**YOUR ASSIGNMENT:** Would you give all of the records again, exactly as they read?

Saved entries:
┌──
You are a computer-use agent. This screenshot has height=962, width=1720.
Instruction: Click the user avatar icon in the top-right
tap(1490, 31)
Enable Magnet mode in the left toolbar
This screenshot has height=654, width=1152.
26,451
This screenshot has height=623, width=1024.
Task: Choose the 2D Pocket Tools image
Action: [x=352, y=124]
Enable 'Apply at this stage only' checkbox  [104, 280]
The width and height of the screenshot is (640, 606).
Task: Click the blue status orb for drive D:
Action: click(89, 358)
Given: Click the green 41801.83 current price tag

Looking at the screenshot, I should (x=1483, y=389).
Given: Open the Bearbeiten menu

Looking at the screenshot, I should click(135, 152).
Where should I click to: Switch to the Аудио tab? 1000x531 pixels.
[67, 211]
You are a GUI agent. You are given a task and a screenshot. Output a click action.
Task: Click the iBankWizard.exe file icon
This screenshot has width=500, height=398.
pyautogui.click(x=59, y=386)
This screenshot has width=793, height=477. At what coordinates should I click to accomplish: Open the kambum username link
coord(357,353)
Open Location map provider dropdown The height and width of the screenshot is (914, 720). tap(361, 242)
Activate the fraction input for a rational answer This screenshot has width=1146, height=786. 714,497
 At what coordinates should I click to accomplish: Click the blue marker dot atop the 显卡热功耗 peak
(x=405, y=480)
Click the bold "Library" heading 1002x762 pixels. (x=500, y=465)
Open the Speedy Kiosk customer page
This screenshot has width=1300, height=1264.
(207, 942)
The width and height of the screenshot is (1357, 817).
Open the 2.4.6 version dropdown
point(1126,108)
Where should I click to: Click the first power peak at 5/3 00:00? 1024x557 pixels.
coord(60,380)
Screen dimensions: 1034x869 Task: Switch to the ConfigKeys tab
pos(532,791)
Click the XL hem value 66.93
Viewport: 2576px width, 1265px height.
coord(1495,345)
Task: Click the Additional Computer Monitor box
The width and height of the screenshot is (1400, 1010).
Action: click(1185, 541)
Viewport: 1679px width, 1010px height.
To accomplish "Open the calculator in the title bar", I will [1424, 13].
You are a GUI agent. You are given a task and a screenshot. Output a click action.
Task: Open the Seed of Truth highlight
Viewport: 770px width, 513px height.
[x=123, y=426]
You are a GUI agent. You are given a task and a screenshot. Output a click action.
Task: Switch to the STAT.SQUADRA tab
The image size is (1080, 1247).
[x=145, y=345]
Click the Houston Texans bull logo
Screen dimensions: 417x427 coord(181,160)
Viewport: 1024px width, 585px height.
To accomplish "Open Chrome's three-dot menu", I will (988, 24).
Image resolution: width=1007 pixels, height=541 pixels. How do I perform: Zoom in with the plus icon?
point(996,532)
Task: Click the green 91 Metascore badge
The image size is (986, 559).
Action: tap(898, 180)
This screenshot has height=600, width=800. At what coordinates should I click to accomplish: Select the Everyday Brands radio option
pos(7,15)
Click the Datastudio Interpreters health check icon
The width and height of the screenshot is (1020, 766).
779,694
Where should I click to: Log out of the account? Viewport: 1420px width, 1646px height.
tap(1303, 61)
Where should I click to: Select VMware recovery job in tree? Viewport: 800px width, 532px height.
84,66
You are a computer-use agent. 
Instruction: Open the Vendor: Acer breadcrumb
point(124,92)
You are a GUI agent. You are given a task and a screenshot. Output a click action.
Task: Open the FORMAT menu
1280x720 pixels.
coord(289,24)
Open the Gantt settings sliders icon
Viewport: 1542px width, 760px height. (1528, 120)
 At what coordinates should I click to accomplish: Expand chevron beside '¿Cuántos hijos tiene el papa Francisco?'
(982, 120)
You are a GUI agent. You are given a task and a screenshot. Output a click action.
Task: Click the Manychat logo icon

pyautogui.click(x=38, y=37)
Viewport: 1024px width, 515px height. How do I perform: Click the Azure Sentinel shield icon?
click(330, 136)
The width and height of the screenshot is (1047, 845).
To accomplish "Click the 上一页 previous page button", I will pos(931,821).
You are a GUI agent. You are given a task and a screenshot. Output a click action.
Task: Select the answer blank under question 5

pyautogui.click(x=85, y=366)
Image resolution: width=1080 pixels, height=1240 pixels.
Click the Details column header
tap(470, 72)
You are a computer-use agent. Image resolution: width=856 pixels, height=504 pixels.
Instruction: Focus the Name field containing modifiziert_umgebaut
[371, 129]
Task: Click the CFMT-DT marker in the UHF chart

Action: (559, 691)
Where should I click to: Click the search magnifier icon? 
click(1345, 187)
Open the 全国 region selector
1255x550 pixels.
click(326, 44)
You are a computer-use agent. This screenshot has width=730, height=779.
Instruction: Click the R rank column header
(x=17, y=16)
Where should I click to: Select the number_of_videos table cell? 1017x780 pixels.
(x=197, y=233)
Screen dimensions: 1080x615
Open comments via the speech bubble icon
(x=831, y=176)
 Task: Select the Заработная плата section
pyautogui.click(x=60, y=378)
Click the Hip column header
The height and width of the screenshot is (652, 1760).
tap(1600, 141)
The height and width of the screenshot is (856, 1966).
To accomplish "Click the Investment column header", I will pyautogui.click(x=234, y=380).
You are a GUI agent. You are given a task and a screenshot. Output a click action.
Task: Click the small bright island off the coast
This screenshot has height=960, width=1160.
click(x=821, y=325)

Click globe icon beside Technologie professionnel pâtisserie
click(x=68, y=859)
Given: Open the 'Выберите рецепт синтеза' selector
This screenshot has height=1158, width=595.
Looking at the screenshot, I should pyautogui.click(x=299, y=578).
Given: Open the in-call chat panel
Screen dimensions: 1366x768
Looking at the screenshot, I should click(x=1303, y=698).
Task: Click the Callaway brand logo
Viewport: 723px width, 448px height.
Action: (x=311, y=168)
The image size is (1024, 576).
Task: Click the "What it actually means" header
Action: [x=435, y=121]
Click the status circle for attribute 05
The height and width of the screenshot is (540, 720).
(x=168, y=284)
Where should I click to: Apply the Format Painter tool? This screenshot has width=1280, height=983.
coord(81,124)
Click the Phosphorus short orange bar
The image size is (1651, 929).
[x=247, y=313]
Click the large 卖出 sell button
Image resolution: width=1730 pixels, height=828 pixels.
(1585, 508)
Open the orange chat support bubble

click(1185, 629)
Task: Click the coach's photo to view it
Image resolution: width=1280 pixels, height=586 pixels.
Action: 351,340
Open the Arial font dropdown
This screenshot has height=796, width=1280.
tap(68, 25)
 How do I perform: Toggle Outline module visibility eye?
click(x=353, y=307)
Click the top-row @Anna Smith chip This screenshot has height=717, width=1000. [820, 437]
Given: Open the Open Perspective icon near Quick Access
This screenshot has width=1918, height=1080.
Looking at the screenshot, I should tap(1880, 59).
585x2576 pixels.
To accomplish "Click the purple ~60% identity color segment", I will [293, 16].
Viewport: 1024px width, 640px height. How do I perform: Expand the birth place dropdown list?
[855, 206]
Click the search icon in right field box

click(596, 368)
└──
**REPLY TO THE EXERCISE:**
You are a computer-use agent. This screenshot has height=962, width=1720.
Instruction: Click the user avatar icon in the top-right
tap(1490, 31)
Enable Magnet mode in the left toolbar
This screenshot has height=654, width=1152.
26,451
This screenshot has height=623, width=1024.
Task: Choose the 2D Pocket Tools image
Action: [x=352, y=124]
Enable 'Apply at this stage only' checkbox  [104, 280]
The width and height of the screenshot is (640, 606).
Task: Click the blue status orb for drive D:
Action: click(89, 358)
Given: Click the green 41801.83 current price tag

Looking at the screenshot, I should (x=1483, y=389).
Given: Open the Bearbeiten menu

Looking at the screenshot, I should click(135, 152).
Where should I click to: Switch to the Аудио tab? 1000x531 pixels.
[67, 211]
You are a GUI agent. You are given a task and a screenshot. Output a click action.
Task: Click the iBankWizard.exe file icon
This screenshot has width=500, height=398.
pyautogui.click(x=59, y=386)
This screenshot has width=793, height=477. At what coordinates should I click to accomplish: Open the kambum username link
coord(357,353)
Open Location map provider dropdown The height and width of the screenshot is (914, 720). tap(361, 242)
Activate the fraction input for a rational answer This screenshot has width=1146, height=786. 714,497
 At what coordinates should I click to accomplish: Click the blue marker dot atop the 显卡热功耗 peak
(x=405, y=480)
Click the bold "Library" heading 1002x762 pixels. (x=500, y=465)
Open the Speedy Kiosk customer page
This screenshot has width=1300, height=1264.
(207, 942)
The width and height of the screenshot is (1357, 817).
Open the 2.4.6 version dropdown
point(1126,108)
Where should I click to: Click the first power peak at 5/3 00:00? 1024x557 pixels.
coord(60,380)
Screen dimensions: 1034x869 Task: Switch to the ConfigKeys tab
pos(532,791)
Click the XL hem value 66.93
Viewport: 2576px width, 1265px height.
coord(1495,345)
Task: Click the Additional Computer Monitor box
The width and height of the screenshot is (1400, 1010).
Action: click(1185, 541)
Viewport: 1679px width, 1010px height.
To accomplish "Open the calculator in the title bar", I will [1424, 13].
You are a GUI agent. You are given a task and a screenshot. Output a click action.
Task: Open the Seed of Truth highlight
Viewport: 770px width, 513px height.
[x=123, y=426]
You are a GUI agent. You are given a task and a screenshot. Output a click action.
Task: Switch to the STAT.SQUADRA tab
The image size is (1080, 1247).
[x=145, y=345]
Click the Houston Texans bull logo
Screen dimensions: 417x427 coord(181,160)
Viewport: 1024px width, 585px height.
To accomplish "Open Chrome's three-dot menu", I will (988, 24).
Image resolution: width=1007 pixels, height=541 pixels. How do I perform: Zoom in with the plus icon?
point(996,532)
Task: Click the green 91 Metascore badge
The image size is (986, 559).
Action: tap(898, 180)
This screenshot has height=600, width=800. At what coordinates should I click to accomplish: Select the Everyday Brands radio option
pos(7,15)
Click the Datastudio Interpreters health check icon
The width and height of the screenshot is (1020, 766).
779,694
Where should I click to: Log out of the account? Viewport: 1420px width, 1646px height.
tap(1303, 61)
Where should I click to: Select VMware recovery job in tree? Viewport: 800px width, 532px height.
84,66
You are a computer-use agent. 
Instruction: Open the Vendor: Acer breadcrumb
point(124,92)
You are a GUI agent. You are given a task and a screenshot. Output a click action.
Task: Open the FORMAT menu
1280x720 pixels.
coord(289,24)
Open the Gantt settings sliders icon
Viewport: 1542px width, 760px height. (1528, 120)
 At what coordinates should I click to accomplish: Expand chevron beside '¿Cuántos hijos tiene el papa Francisco?'
(982, 120)
You are a GUI agent. You are given a task and a screenshot. Output a click action.
Task: Click the Manychat logo icon

pyautogui.click(x=38, y=37)
Viewport: 1024px width, 515px height. How do I perform: Click the Azure Sentinel shield icon?
click(330, 136)
The width and height of the screenshot is (1047, 845).
To accomplish "Click the 上一页 previous page button", I will pos(931,821).
You are a GUI agent. You are given a task and a screenshot. Output a click action.
Task: Select the answer blank under question 5

pyautogui.click(x=85, y=366)
Image resolution: width=1080 pixels, height=1240 pixels.
Click the Details column header
tap(470, 72)
You are a computer-use agent. Image resolution: width=856 pixels, height=504 pixels.
Instruction: Focus the Name field containing modifiziert_umgebaut
[371, 129]
Task: Click the CFMT-DT marker in the UHF chart

Action: (559, 691)
Where should I click to: Click the search magnifier icon? 
click(1345, 187)
Open the 全国 region selector
1255x550 pixels.
click(326, 44)
You are a computer-use agent. This screenshot has width=730, height=779.
Instruction: Click the R rank column header
(x=17, y=16)
Where should I click to: Select the number_of_videos table cell? 1017x780 pixels.
(x=197, y=233)
Screen dimensions: 1080x615
Open comments via the speech bubble icon
(x=831, y=176)
 Task: Select the Заработная плата section
pyautogui.click(x=60, y=378)
Click the Hip column header
The height and width of the screenshot is (652, 1760).
tap(1600, 141)
The height and width of the screenshot is (856, 1966).
To accomplish "Click the Investment column header", I will pyautogui.click(x=234, y=380).
You are a GUI agent. You are given a task and a screenshot. Output a click action.
Task: Click the small bright island off the coast
This screenshot has height=960, width=1160.
click(x=821, y=325)

Click globe icon beside Technologie professionnel pâtisserie
click(x=68, y=859)
Given: Open the 'Выберите рецепт синтеза' selector
This screenshot has height=1158, width=595.
Looking at the screenshot, I should pyautogui.click(x=299, y=578).
Given: Open the in-call chat panel
Screen dimensions: 1366x768
Looking at the screenshot, I should click(x=1303, y=698).
Task: Click the Callaway brand logo
Viewport: 723px width, 448px height.
Action: (x=311, y=168)
The image size is (1024, 576).
Task: Click the "What it actually means" header
Action: [x=435, y=121]
Click the status circle for attribute 05
The height and width of the screenshot is (540, 720).
(x=168, y=284)
Where should I click to: Apply the Format Painter tool? This screenshot has width=1280, height=983.
coord(81,124)
Click the Phosphorus short orange bar
The image size is (1651, 929).
[x=247, y=313]
Click the large 卖出 sell button
Image resolution: width=1730 pixels, height=828 pixels.
(1585, 508)
Open the orange chat support bubble

click(1185, 629)
Task: Click the coach's photo to view it
Image resolution: width=1280 pixels, height=586 pixels.
Action: 351,340
Open the Arial font dropdown
This screenshot has height=796, width=1280.
tap(68, 25)
 How do I perform: Toggle Outline module visibility eye?
click(x=353, y=307)
Click the top-row @Anna Smith chip This screenshot has height=717, width=1000. [820, 437]
Given: Open the Open Perspective icon near Quick Access
This screenshot has width=1918, height=1080.
Looking at the screenshot, I should tap(1880, 59).
585x2576 pixels.
To accomplish "Click the purple ~60% identity color segment", I will [293, 16].
Viewport: 1024px width, 640px height. How do I perform: Expand the birth place dropdown list?
[855, 206]
Click the search icon in right field box

click(596, 368)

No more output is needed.